§ **Required work**
• a. In the forum thread on upgrading a ticket, what ticket does carambola say they currently hold?
• b. Transcribe the forum thread on upgrading a ticket from "You would have" up to and including "won't be disgruntled.".
-- Start Quoted passage --
# Upgrading Ticket



## cabletie (Feb 12, 2011)

You would have to ask your business manager/agent or whoever heads up your local jatc. The rules are always changing. Don’t be surprised if things have changed between now, and when you have the time in to change over. Just keep jumping through the hoops you'll get there. When you make it I will congratulate you, one residential re-tread to another.
If not, you will wind up in business for yourself, like many of the other guys I have worked with over the years. I just hope you won't be disgruntled.


----------



## cccp sparky (Nov 5, 2011)

I prefer to stay doing the resi works above any commercial or industrial works.

Real electricians are performing the resi works.


----------



## slickvic277 (Feb 5, 2009)

cccp sparky said:


> I prefer to stay doing the resi works above any commercial or industrial works.
> 
> Real electricians are performing the resi works.


But for the workers the resi works is not paying the moneys that commercials works is payings. :laughing:

Awesome. You're like the Anti-Chicken Steve. :laughing:


----------



## 360max (Jun 10, 2011)

slickvic277 said:


> But for the workers the resi works is not paying the moneys that commercials works is payings. :laughing:
> 
> Awesome. You're like the Anti-Chicken Steve. :laughing:


take it easy on him vic :laughing::laughing::laughing:


----------



## slickvic277 (Feb 5, 2009)

360max said:


> take it easy on him vic :laughing::laughing::laughing:


:laughing::laughing::thumbup:

easys is what americans is wanting but easys doesnt get big moneys. :laughing:


----------



## brian john (Mar 11, 2007)

carambola said:


> I am currently a B/Small Works guy with a Residential Wireman ticket and would like to move up to the big leagues. I think I know what is involved but i would like to hear from those that really know. Any and all help would be appreciated.


What area are you in? It varies from local to local.


----------



## cccp sparky (Nov 5, 2011)

slickvic277 said:


> :laughing::laughing::thumbup:
> 
> easys is what americans is wanting but easys doesnt get big moneys. :laughing:


 twenty dollars per hours in good moneys IMO.

Better than the no moneys!


----------



## cabletie (Feb 12, 2011)

cccp sparky said:


> twenty dollars per hours in good moneys IMO.
> 
> Better than the no moneys!


 I thought I read in another post that you were making 78,000 a year. If so you must work alot of overtime at $20 an hour.


----------



## cccp sparky (Nov 5, 2011)

cabletie said:


> I thought I read in another post that you were making 78,000 a year. If so you must work alot of overtime at $20 an hour.
-- End Quoted passage --
-- Start Stored rows --
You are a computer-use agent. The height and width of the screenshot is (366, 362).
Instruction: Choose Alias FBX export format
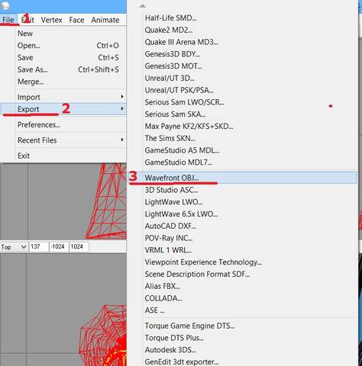tap(242, 286)
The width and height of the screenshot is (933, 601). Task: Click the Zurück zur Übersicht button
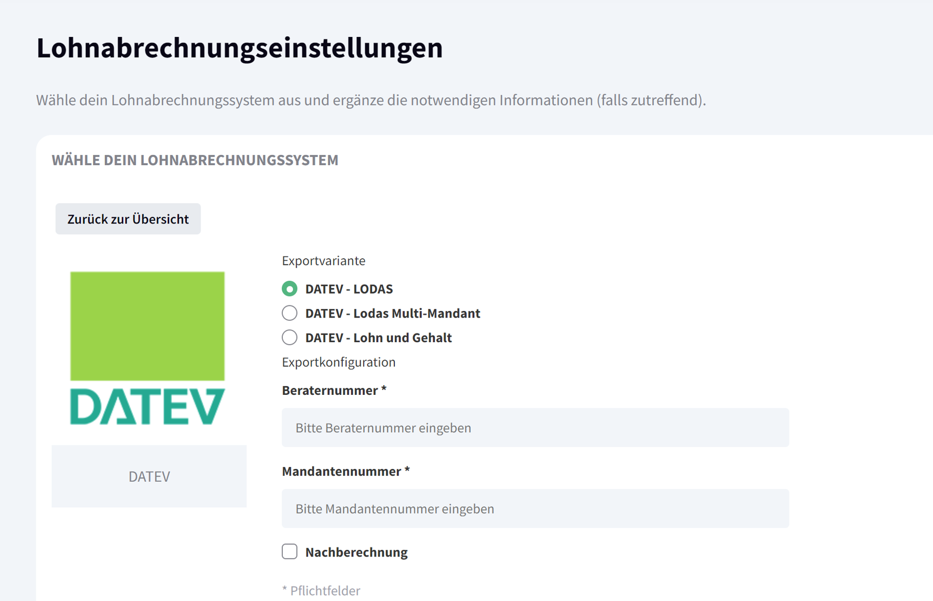pos(128,219)
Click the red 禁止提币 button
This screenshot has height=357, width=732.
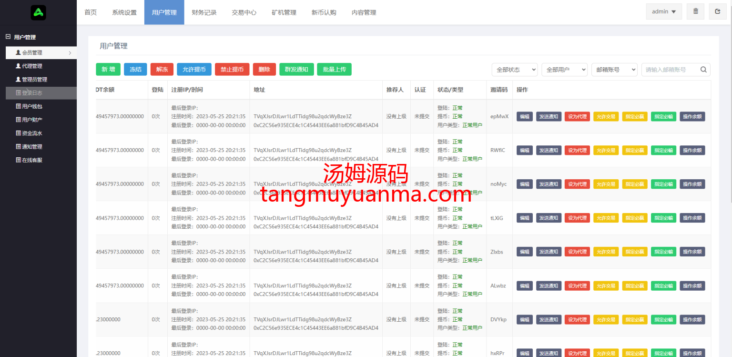[x=232, y=70]
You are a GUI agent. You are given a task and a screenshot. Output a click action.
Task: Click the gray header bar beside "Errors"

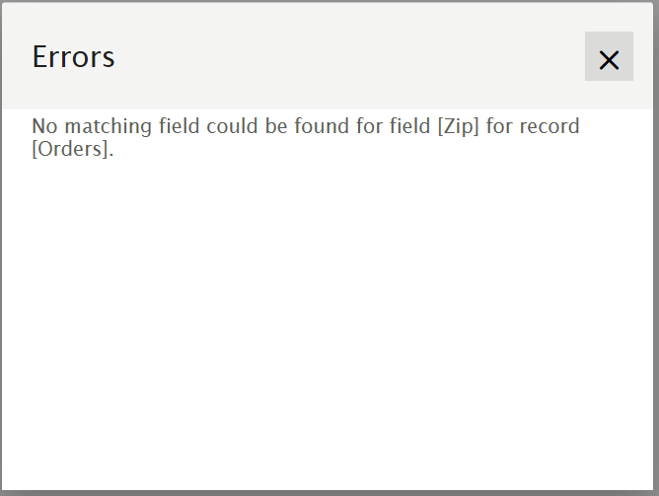click(x=345, y=57)
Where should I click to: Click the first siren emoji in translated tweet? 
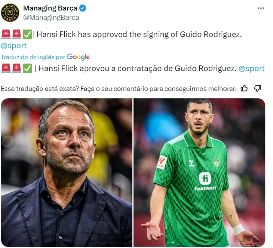point(6,68)
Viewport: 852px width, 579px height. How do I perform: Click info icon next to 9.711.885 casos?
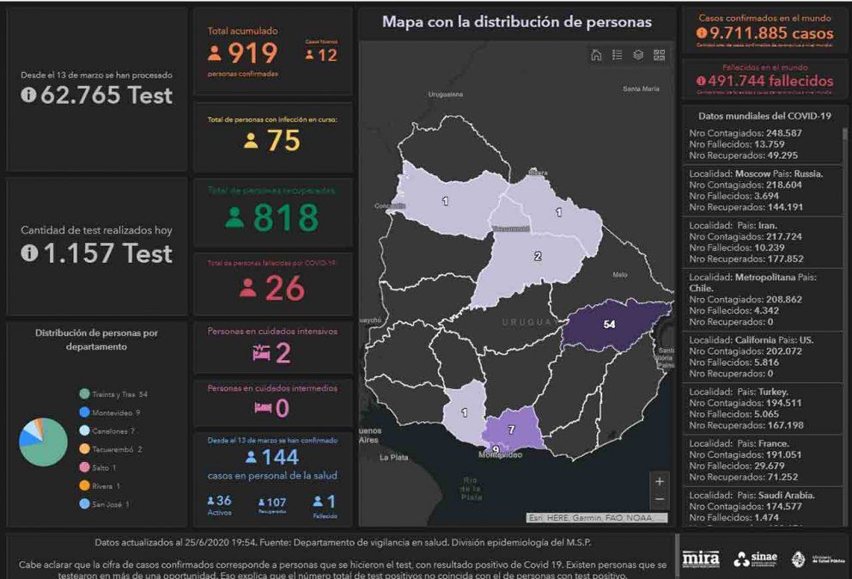point(702,34)
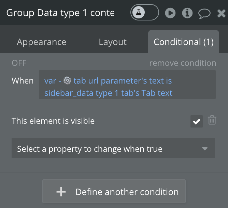Open the Layout tab
Image resolution: width=228 pixels, height=208 pixels.
(113, 42)
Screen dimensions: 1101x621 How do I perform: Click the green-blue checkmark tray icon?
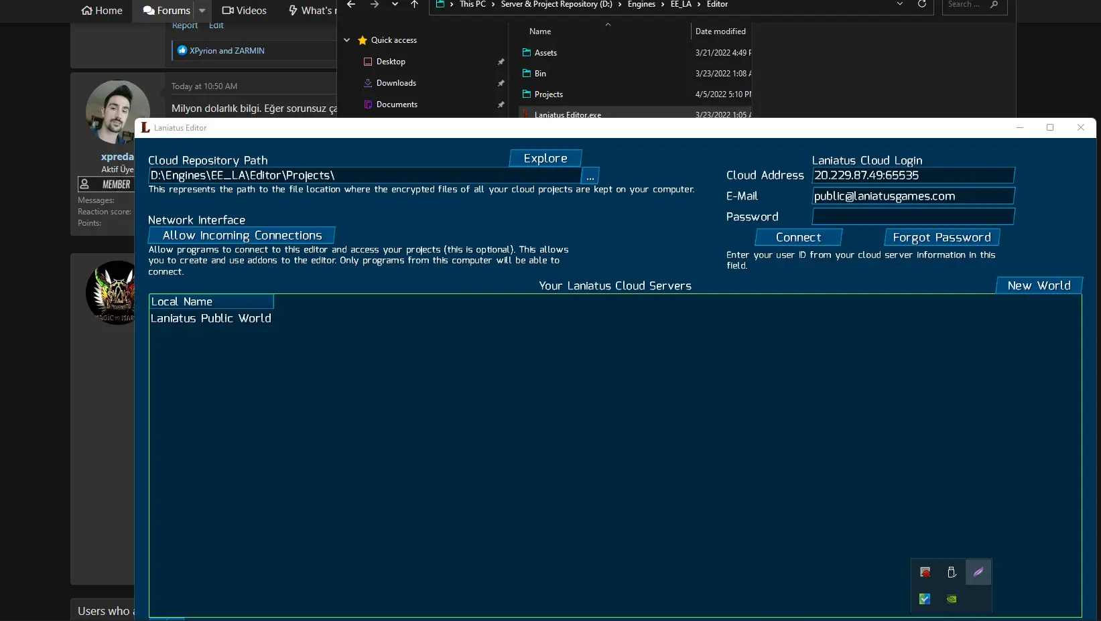point(925,599)
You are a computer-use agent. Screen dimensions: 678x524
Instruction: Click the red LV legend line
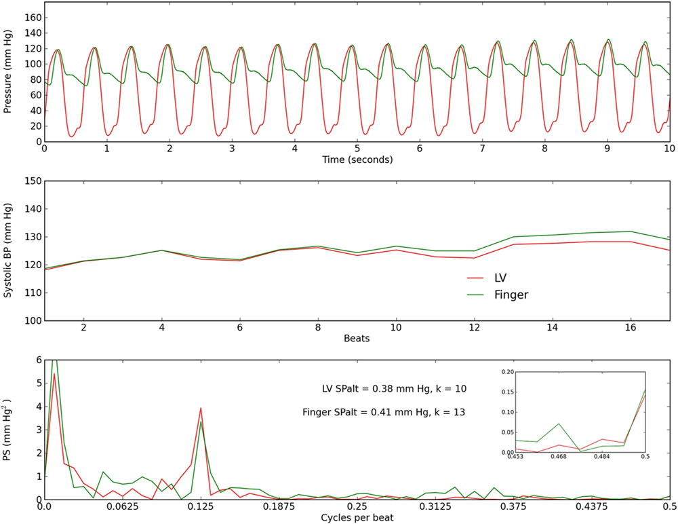coord(479,278)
-- End Stored rows --
§ **In response**
• a. A Residential Wireman ticket.

• b.
You would have to ask your business manager/agent or whoever heads up your local jatc. The rules are always changing. Don’t be surprised if things have changed between now, and when you have the time in to change over. Just keep jumping through the hoops you'll get there. When you make it I will congratulate you, one residential re-tread to another.
If not, you will wind up in business for yourself, like many of the other guys I have worked with over the years. I just hope you won't be disgruntled.